On 23/04/20 6:12 PM, Andrew F. Davis wrote:
On 4/23/20 2:38 AM, Lokesh Vutla wrote:
On 22/04/20 10:39 PM, Andrew F. Davis wrote:
When authenticating the initial boot binary the ROM will check a debug type value in the certificate and based on that open JTAG access to that core.
The default is currently full access, on HS this is useful for early developers, but should not be the default as to prevent end system integrators from unintentionally leaving this open.
Won't JTAG access is useful for early developers. UART as well not available at this point. What we offer out of the box is not a production ready secure system. I would prefer to have it enabled by default.
Who are these early developers? Pre-SYSFW on HS is a harsh environment, firewalls and other pitfalls limit one to only what is needed to get SYSFW loaded. Only a handful of folks will ever touch the source this early, and they will be using a GP device for that development, in which case debug is enabled, even with this change.
I'd guess I'm the only developer touching code this early on HS, I say
For how long you are guaranteeing that? This cannot be an assumption for making default options.
this as so far I'm the only one who has noticed that there is a ROM issue that makes early debug on HS almost unusable.
Accidentally leaving this open completely defeats the chain of trust, I guarantee some production system will do this if we leave JTAG open by default, it happens all the time.

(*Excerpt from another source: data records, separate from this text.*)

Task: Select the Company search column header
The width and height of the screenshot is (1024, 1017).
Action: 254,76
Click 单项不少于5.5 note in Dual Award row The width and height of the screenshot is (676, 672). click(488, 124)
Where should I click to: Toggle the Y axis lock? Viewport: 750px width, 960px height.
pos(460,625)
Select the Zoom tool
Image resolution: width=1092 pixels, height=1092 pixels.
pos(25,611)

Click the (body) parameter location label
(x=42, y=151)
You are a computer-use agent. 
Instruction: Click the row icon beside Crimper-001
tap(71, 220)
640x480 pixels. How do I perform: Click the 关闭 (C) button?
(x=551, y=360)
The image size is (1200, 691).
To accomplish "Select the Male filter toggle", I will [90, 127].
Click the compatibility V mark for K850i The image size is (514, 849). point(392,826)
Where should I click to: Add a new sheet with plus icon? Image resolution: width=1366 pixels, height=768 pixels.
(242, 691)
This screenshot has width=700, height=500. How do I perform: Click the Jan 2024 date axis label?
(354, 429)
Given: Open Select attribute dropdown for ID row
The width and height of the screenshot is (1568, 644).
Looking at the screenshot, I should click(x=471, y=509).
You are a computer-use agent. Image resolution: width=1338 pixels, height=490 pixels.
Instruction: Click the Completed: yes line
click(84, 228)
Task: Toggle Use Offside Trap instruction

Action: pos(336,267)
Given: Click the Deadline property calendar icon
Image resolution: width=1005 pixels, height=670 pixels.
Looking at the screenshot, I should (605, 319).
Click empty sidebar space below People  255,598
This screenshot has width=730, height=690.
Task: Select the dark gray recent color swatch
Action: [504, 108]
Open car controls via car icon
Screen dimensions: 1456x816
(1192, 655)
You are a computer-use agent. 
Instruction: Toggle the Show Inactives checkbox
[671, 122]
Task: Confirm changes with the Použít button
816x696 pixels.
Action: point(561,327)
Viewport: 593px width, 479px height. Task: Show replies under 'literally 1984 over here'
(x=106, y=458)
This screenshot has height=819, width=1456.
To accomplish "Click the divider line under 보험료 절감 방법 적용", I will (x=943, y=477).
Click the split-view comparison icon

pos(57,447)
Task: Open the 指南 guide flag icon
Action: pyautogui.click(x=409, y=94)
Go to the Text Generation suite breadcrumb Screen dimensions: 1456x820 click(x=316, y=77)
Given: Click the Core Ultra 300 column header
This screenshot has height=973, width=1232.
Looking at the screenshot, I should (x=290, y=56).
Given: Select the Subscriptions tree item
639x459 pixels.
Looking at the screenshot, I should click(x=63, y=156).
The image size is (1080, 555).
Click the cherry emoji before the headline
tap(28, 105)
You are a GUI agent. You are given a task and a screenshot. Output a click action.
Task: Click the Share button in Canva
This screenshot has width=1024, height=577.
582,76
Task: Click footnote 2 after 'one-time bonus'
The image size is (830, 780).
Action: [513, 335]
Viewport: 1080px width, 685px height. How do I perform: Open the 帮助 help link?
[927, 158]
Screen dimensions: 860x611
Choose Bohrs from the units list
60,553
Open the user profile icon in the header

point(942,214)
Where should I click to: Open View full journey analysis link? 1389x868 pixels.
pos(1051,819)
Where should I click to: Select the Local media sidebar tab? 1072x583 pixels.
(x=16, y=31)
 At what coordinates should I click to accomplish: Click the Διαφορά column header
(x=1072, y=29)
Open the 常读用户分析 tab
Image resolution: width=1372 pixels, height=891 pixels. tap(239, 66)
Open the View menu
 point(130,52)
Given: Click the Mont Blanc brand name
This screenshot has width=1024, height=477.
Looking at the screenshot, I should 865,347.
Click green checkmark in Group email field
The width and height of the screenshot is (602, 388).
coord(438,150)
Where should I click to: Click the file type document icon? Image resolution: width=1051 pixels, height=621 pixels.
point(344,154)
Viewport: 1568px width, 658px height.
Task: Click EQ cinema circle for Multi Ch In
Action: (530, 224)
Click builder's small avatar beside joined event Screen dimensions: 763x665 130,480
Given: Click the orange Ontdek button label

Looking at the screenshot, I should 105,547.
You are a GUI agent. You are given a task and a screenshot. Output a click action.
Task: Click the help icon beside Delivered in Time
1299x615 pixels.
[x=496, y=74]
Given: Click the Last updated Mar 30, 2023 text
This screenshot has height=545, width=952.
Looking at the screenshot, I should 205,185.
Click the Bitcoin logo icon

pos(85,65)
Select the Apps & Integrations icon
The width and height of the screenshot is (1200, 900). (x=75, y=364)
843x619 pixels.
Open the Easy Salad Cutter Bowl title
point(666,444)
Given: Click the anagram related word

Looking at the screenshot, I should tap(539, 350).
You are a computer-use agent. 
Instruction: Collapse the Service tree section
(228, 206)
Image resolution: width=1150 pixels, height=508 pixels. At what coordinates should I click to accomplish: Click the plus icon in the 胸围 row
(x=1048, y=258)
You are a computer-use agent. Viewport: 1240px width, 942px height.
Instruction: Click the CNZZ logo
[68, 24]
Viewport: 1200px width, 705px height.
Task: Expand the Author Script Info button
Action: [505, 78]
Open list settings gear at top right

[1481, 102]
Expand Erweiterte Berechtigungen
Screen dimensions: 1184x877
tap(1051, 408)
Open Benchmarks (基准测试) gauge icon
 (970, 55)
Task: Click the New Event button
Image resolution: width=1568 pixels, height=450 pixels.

Did you audit all other default options?
So debug doesn't work here anyway, no one uses it and those who do can flip this bit with the command line flag, and leaving it on will lead to a huge security issue for one of our customers.
Then please split this change into two patches. 1- adding a command line option. 2- changing the default options with reasons clearly mentioned in the commit description.
Thanks and regards, Lokesh